It is necessary to note here that the value of the threshold exemption is applicable only to the groups of individuals referred to above. The advantage of the threshold exemption is not applicable to the partnership company, LLP, and another non-corporate assessee.
Limited Liability Partnerships Income Tax Rate as applicable for the Assessment year 2020-2021
The Limited Liability Partnerships is liable to pay income tax of up to 30% of its income. In the event that the overall income exceeds INR 1 Crore, Limited Liability Partnerships is also liable to pay a surcharge of up to 12 percent of the income tax.
In addition, a 4 percent reduction in health and education is payable on income tax plus a surcharge.

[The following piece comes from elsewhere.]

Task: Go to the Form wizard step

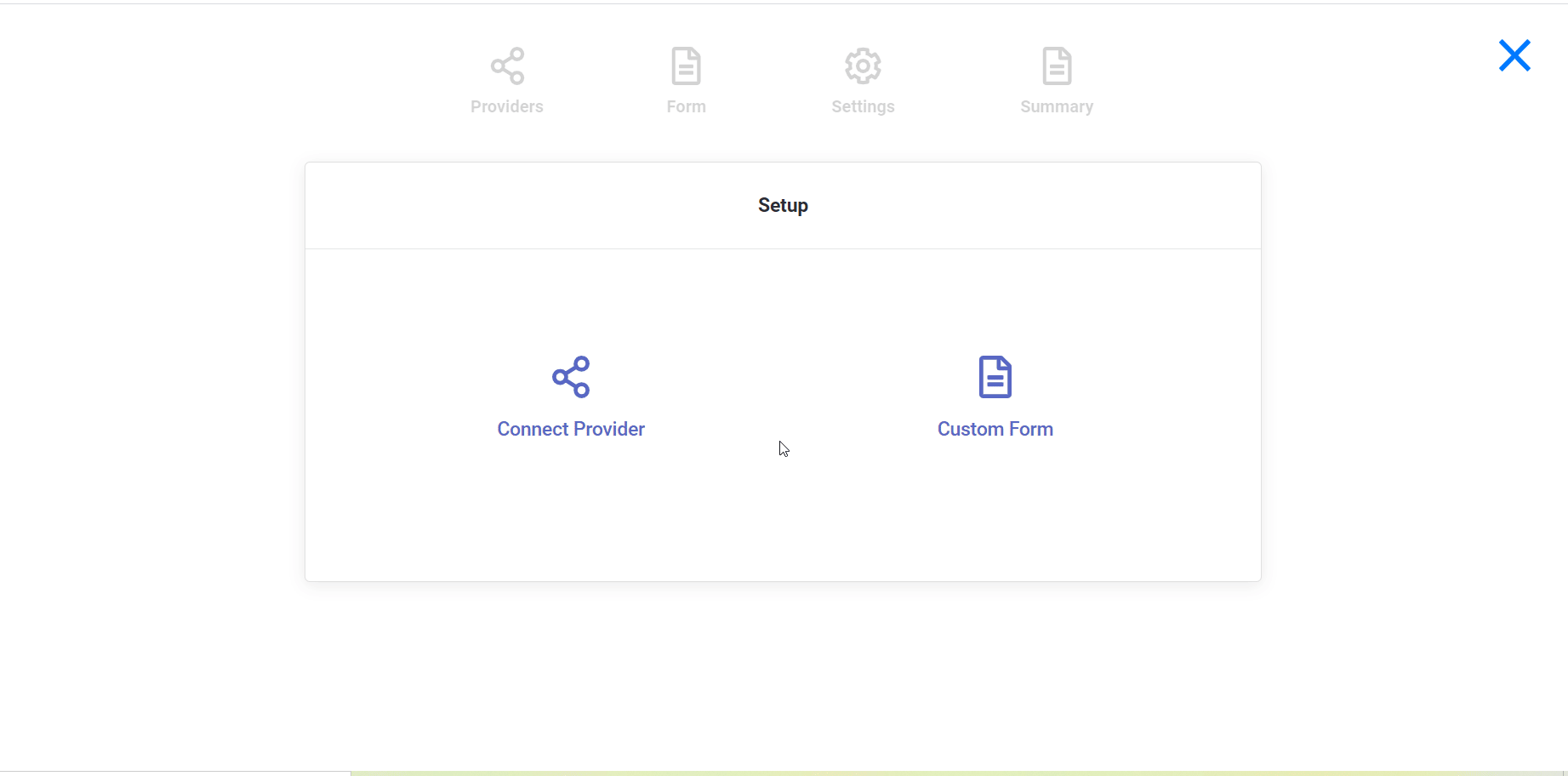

Adjusted Net revenue is the total revenue increased by-
• Following Deductions can be claimed under this Chapter VI-A (C), that is, income-based deductions claimed under Sections 80IA, 80IAB, 80IB, 80IC, 80ID, 80IE and 80JJA, and
• Following Deductions claimed U/s 10AA, i.e. deductions available to SEZ Units;
Adjusted Total Income Calculation
Adjusted total income and Alternate Minimum Tax has arrived in the following manner:
Particulars |
Amount (in Rs) |
Taxable income (A) |
ZZZZ |
Add: Deduction claimed if any under Chapter VI-A from 80H to 80RRB except 80P (B) |
ZZZZ |
Deduction claimed if any under Section 10AA (C) |
ZZZZ |
Deduction claimed if any under Section 35AD reduced by regular depreciation allowed (D) |
ZZZZ |
Adjusted total income (E) = (A)+(B)+(C)+(D) |
ZZZZ |
AMT – 18.5% of (E) |
ZZZZ |
Therefore, unlike the company, Limited Liability Partnerships would not be liable to pay Alternate Minimum Tax on exempt incomes like Long term capital gain under section 10(38), Dividend income under section 10(34), etc
Computation of tax liability
If Alternate Minimum Tax provisions apply to the Limited Liability Partnerships, in that case, the Limited Liability Partnerships tax liability would be calculated as –
Particulars |
Amount |
Tax liability computed as per the normal provisions of the Income Tax Act (A) |
XXX |
Tax liability computed as per Alternate Minimum Tax provisions (B) |
XXX |
Tax payable by the Limited Liability Partnerships would be higher of (A) or (B) |
XXX |
It is important to note here that Limited Liability Partnerships are expected to pay tax as per Alternate Minimum Tax only in the financial year where the tax on regular income is lower than the AMT on Adjusted Total Income.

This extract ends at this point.